(Saved entries)
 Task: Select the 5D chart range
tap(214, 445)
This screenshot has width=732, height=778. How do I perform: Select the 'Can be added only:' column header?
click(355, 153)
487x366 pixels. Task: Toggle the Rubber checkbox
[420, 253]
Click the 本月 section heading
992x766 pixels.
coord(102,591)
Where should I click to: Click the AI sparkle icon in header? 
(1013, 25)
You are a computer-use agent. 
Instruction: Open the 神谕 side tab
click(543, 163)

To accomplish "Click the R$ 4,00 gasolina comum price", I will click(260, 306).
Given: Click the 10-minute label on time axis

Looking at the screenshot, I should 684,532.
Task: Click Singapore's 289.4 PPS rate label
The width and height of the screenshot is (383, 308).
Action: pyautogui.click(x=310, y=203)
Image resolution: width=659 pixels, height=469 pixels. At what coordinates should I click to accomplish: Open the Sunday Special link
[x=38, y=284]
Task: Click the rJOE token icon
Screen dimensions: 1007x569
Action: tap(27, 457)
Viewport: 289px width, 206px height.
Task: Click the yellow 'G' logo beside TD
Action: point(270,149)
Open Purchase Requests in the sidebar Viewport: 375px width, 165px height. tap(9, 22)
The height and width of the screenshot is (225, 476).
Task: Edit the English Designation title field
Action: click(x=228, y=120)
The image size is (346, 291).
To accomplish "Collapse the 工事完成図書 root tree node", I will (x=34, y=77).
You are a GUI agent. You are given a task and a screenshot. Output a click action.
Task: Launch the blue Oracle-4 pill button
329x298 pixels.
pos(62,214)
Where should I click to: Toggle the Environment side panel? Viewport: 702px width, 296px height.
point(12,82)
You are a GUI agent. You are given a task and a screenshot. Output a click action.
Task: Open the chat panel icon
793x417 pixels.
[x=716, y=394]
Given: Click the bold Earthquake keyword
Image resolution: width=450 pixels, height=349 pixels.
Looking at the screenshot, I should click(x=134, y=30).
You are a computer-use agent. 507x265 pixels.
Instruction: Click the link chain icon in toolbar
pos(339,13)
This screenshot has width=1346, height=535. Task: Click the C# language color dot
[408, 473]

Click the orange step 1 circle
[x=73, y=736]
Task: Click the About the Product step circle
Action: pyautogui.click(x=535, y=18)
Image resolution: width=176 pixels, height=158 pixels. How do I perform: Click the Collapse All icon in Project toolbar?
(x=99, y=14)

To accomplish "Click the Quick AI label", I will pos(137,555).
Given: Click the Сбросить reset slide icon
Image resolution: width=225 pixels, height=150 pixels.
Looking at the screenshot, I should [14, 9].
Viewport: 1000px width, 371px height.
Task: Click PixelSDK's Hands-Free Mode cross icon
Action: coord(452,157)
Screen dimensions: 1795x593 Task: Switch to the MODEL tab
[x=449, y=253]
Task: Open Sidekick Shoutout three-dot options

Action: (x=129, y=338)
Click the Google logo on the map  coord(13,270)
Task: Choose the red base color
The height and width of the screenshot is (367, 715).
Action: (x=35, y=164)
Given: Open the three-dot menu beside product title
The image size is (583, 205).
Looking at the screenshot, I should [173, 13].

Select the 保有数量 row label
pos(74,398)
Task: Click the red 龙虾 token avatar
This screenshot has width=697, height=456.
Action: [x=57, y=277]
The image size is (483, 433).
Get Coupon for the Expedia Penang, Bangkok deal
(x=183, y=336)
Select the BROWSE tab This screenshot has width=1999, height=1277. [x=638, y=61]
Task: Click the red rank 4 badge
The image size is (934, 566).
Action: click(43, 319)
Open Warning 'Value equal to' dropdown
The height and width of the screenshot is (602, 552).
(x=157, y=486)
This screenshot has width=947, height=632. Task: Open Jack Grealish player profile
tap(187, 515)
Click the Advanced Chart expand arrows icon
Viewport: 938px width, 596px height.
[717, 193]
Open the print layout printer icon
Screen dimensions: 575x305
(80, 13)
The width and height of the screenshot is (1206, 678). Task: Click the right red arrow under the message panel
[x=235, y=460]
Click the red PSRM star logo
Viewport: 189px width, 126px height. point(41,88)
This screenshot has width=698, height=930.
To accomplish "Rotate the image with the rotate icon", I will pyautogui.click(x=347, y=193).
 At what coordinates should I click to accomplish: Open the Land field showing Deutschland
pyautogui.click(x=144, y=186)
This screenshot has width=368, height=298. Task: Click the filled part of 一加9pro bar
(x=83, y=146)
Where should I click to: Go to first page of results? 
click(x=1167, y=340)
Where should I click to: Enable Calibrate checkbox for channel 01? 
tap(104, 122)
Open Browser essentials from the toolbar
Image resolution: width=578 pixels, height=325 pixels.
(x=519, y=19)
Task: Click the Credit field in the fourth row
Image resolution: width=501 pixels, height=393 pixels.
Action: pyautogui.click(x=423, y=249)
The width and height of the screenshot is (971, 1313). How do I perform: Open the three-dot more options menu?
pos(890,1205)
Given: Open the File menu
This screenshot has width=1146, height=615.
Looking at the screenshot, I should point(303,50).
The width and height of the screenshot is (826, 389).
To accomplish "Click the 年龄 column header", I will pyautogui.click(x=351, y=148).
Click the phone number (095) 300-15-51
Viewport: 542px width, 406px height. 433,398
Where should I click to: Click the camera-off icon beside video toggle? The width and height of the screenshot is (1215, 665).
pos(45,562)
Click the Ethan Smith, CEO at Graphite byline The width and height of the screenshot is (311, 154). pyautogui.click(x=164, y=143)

Problem details:
For every line above that holds the word "will", report the whole line.

Task response:
To accomplish "Click the R$ 4,00 gasolina comum price", I will click(260, 306).
To accomplish "Collapse the 工事完成図書 root tree node", I will (x=34, y=77).
To accomplish "Click the Quick AI label", I will pos(137,555).
To accomplish "Rotate the image with the rotate icon", I will pyautogui.click(x=347, y=193).
To accomplish "Click the 年龄 column header", I will pyautogui.click(x=351, y=148).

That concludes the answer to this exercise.